WHAT YOU HAVE TO DO >> The data below calls for an exact copy.

--- ENTRIES PROVIDED Enclosed Below ---

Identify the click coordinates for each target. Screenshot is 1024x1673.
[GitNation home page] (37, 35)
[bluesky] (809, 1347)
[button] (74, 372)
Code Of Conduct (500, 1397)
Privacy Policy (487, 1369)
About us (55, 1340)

--- End of Enclosed ENTRIES PROVIDED ---

ANSWER BOX >>
Identify the click coordinates for each target. Screenshot is 1024x1673.
[GitNation home page] (37, 35)
[bluesky] (809, 1347)
[button] (74, 372)
Code Of Conduct (500, 1397)
Privacy Policy (487, 1369)
About us (55, 1340)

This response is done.